A rise in petrol and diesel consumption can help the government slash cess on the fuels by Rs 4.50 a litre without impacting revenue collections of FY21, rating agency ICRA said. The reduced cess would also help cool off the pressure on inflation.
Petrol consumption is estimated to increase by 14 per cent in 2021-22 and diesel by 10 per cent on the lower base, rise in mobility and economic recovery, ICRA said. The rating agency added that it will result in an additional Rs 40,000 crore in revenue for the government through higher collections of the cess.
If the government chooses to forego this additional cess collection of Rs 40,000 crore, it can reduce the cesses by Rs 4.50 per litre, and help contain the inflation situation which has breached the Reserve Bank of India’s (RBI) target band in May 2021, ICRA said.

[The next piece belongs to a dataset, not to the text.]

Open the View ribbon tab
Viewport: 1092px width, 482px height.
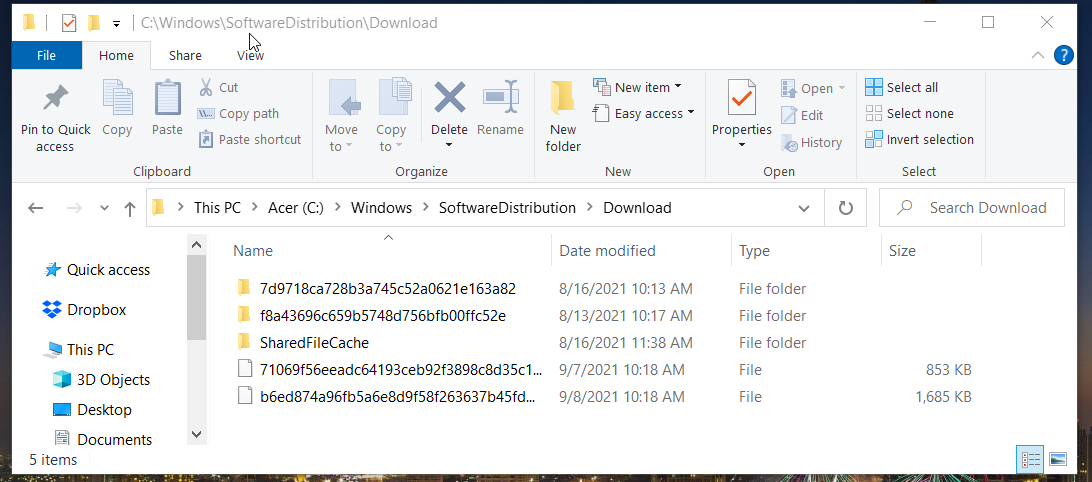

Petrol prices have breached over Rs 100 per litre in many places, and diesel prices are also closing in on the three-digit mark in some pockets, which has led to a wide clamour for reducing the cesses imposed on the fuels to benefit the end-consumer.
Despite demand for petrol and diesel falling 10.6% annually in FY21, the Centre’s income from taxes on auto fuels rose a whopping 55% y-o-y to Rs 3.5 lakh crore in the previous fiscal because in March and May, 2020, surcharge and cess on auto fuels were cumulatively increased by Rs 13/litre on petrol and Rs 16/litre on diesel.
ICRA’s Chief Economist Aditi Nayar said, “Higher consumption of fuels should support a rise in the indirect taxes levied on them, affording a window for a partial reversal in the cess hikes that were imposed last year.”
The Union government is estimated to have collected Rs 3.2 lakh crore in revenue from the cesses in 2020-21, which is set to grow to Rs 3.6 lakh crore courtesy the higher consumption, it said. ICRA added that the government has already collected Rs 80,000 crore in April and May, and needs to collect another Rs 2.4 lakh crore to maintain it at FY21 levels.